(DATA SUPPLIED begins)

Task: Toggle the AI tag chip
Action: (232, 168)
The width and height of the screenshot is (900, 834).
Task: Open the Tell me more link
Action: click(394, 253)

(DATA SUPPLIED ends)
(DATA SUPPLIED begins)

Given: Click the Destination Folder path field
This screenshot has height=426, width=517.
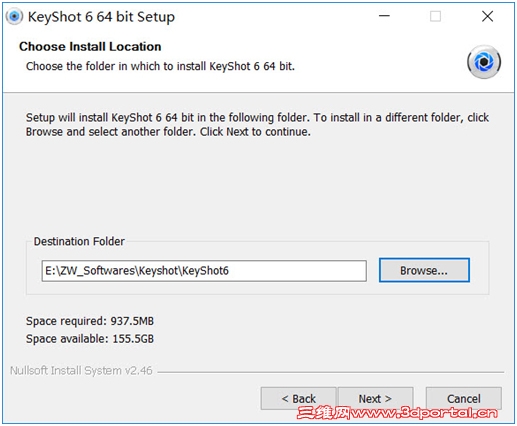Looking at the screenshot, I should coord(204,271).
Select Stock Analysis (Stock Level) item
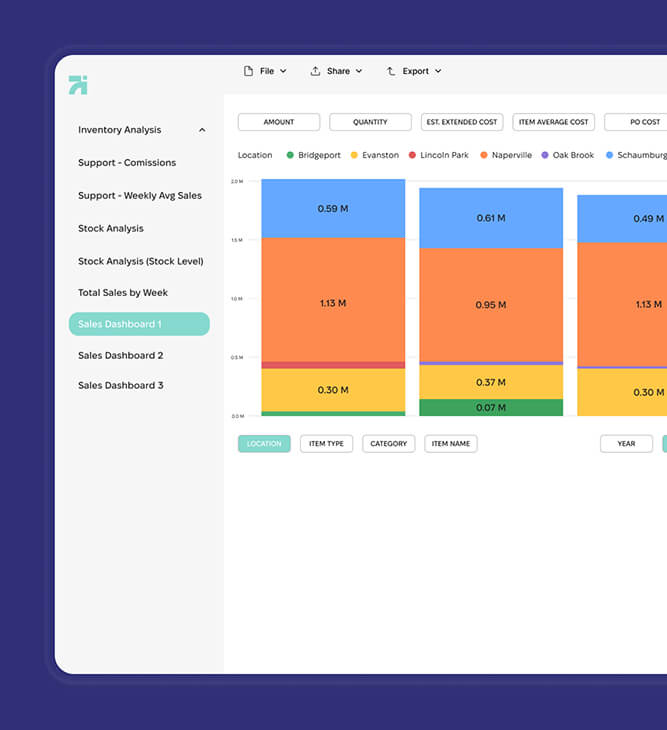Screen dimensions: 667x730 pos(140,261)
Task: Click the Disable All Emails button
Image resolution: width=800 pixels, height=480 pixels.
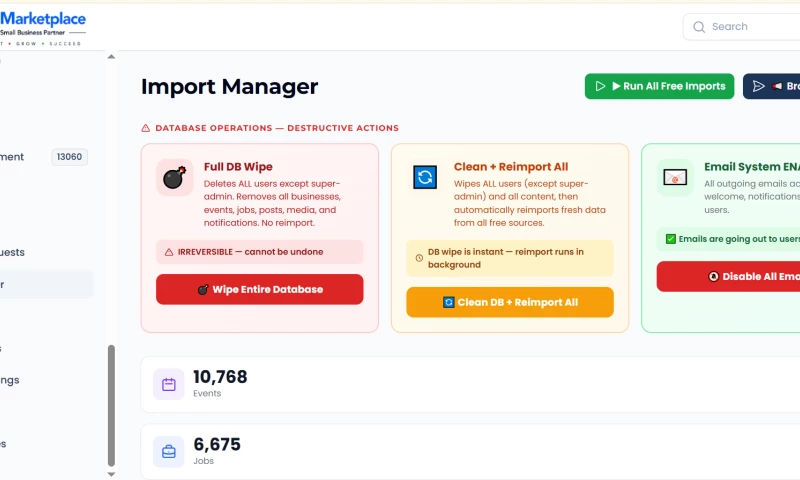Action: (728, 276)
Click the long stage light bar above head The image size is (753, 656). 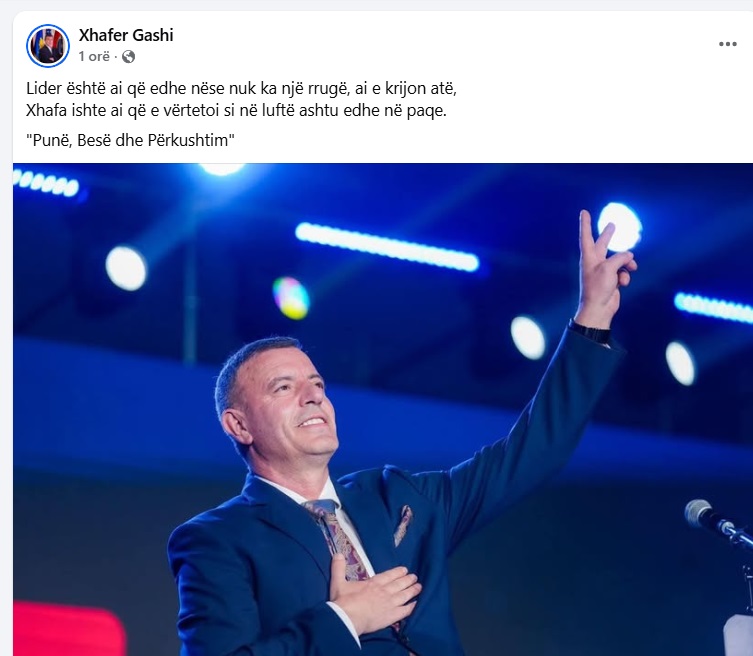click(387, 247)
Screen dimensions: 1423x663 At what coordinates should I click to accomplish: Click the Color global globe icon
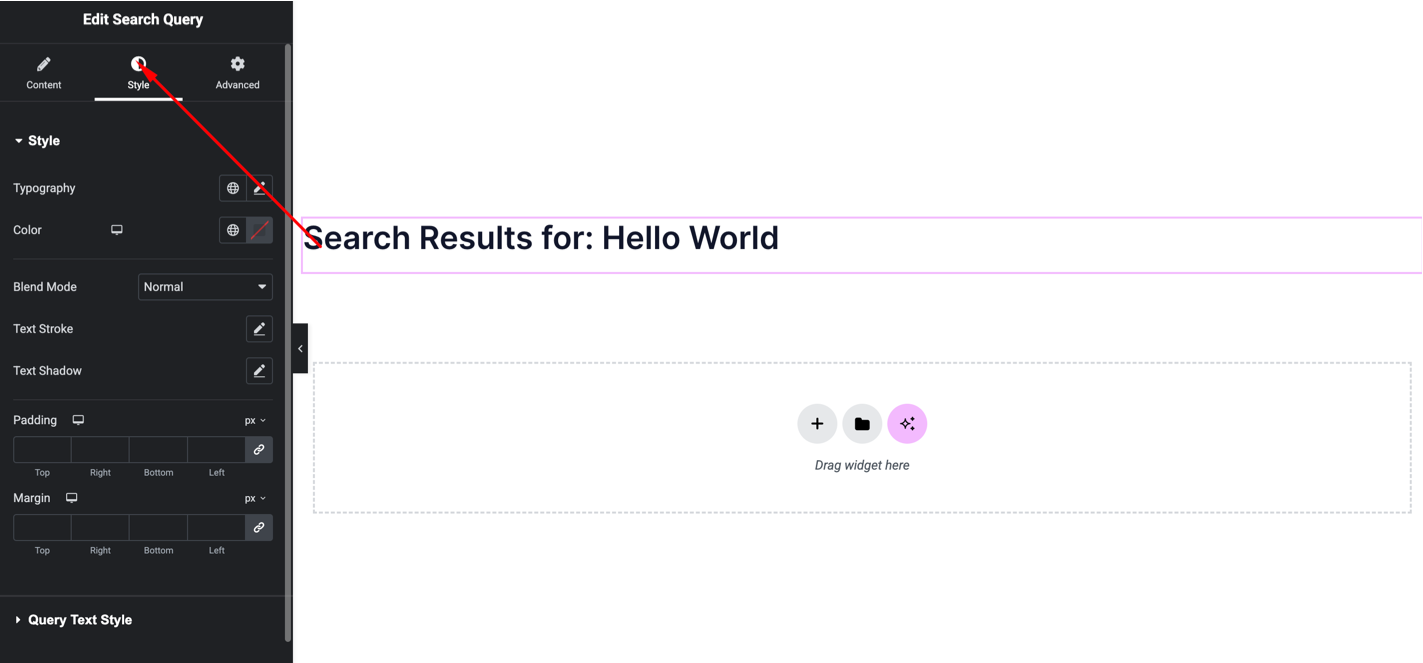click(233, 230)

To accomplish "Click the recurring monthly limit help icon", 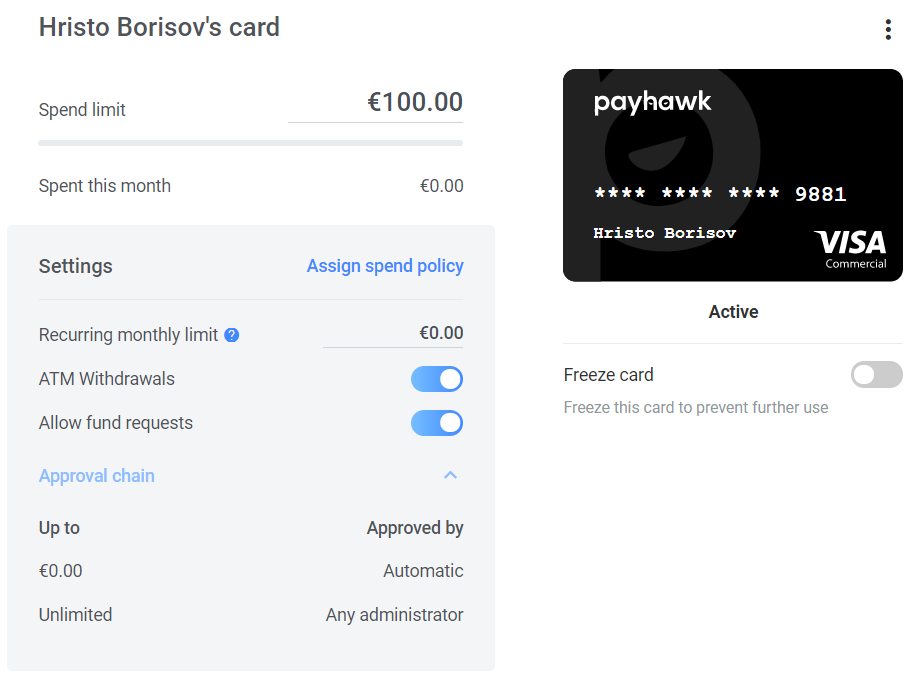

(DATA SUPPLIED ends)
(DATA SUPPLIED begins)

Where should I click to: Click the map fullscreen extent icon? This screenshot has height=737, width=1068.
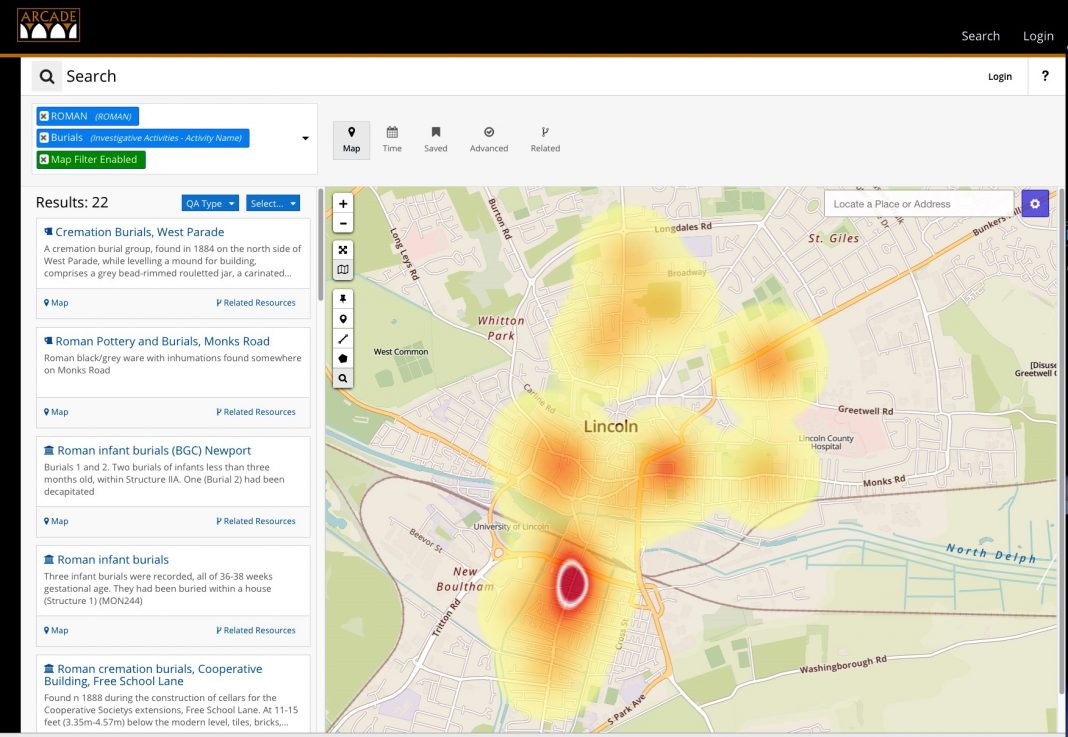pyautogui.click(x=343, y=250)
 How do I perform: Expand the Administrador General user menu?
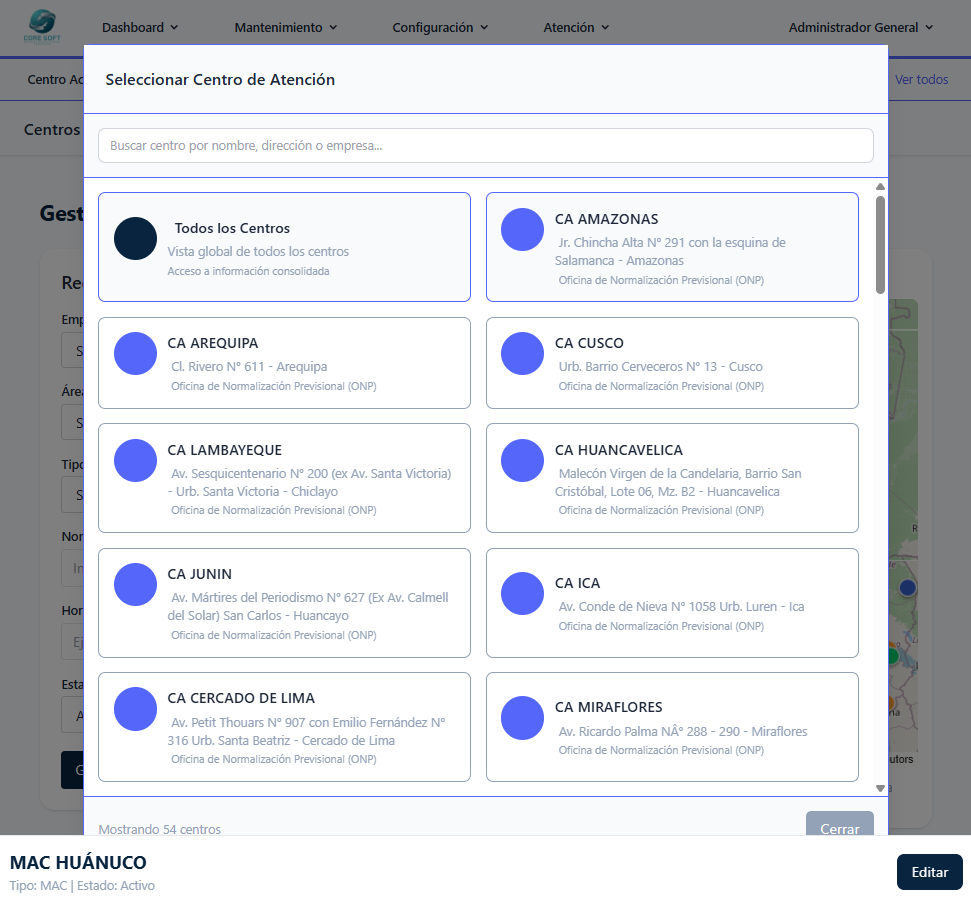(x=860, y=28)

(DATA SUPPLIED ends)

Reproduce exactly, with no pictures, the lines above from the one holding "Screen dimensions: 1423x663" to the one holding "the recurring monthly", inclusive.

Screen dimensions: 1423x663 At what coordinates should I click to accomplish: Click the Color global globe icon
click(233, 230)

To accomplish "Click the recurring monthly limit help icon", 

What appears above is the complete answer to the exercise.